Rescale the stretch of records from the line containing "Entertainment (45, 125)" through the end of the records. Repeat every line in it, requests included, with each answer coordinate multiplied by 1.55 and rounded to a whole number, halves rounding up.

§ AVAILABLE DATA:
>>>>>
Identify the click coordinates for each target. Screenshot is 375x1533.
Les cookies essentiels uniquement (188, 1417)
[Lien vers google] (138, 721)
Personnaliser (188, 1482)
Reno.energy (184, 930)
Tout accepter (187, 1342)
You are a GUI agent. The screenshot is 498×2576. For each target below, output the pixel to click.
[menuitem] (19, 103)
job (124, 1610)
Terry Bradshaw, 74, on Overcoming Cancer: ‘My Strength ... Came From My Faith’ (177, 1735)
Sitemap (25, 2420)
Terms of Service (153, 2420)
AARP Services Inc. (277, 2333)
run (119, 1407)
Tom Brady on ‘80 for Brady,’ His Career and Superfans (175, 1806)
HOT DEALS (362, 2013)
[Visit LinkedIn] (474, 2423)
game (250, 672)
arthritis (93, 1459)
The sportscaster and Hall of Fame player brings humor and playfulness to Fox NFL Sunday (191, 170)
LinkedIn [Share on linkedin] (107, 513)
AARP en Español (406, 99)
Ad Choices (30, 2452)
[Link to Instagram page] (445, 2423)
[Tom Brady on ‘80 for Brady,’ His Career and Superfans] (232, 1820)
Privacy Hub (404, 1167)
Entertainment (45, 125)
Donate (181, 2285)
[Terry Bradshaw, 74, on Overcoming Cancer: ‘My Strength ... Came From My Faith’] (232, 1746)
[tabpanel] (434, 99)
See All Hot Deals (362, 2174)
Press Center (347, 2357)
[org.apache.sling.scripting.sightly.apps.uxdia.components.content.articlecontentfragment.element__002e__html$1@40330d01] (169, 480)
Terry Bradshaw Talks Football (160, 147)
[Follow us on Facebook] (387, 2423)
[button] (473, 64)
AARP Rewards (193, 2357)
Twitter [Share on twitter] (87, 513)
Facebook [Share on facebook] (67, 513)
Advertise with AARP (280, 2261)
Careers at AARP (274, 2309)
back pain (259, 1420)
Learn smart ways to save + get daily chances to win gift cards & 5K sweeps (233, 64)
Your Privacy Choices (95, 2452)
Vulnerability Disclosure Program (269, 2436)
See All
<<<<<
§ THE SOLUTION:
Entertainment (70, 194)
Donate (281, 3542)
[Terry Bradshaw, 74, on Overcoming Cancer: ‘My Strength ... Came From My Faith’] (360, 2706)
[tabpanel] (673, 153)
See All Hot Deals (561, 3370)
Press Center (538, 3653)
[org.apache.sling.scripting.sightly.apps.uxdia.components.content.articlecontentfragment.element__002e__html$1@40330d01] (262, 744)
Terry Bradshaw Talks Football (248, 228)
[Follow us on Facebook] (600, 3756)
[button] (733, 99)
AARP Rewards (299, 3653)
Twitter [Share on twitter] (135, 795)
Facebook [Share on facebook] (104, 795)
Advertise with AARP (434, 3505)
Careers at AARP (425, 3579)
back pain (401, 2201)
Learn smart ways to save + get daily chances to win gift cards & 5K sweeps (361, 99)
Your Privacy Choices (147, 3801)
Vulnerability Disclosure Program (417, 3776)
See All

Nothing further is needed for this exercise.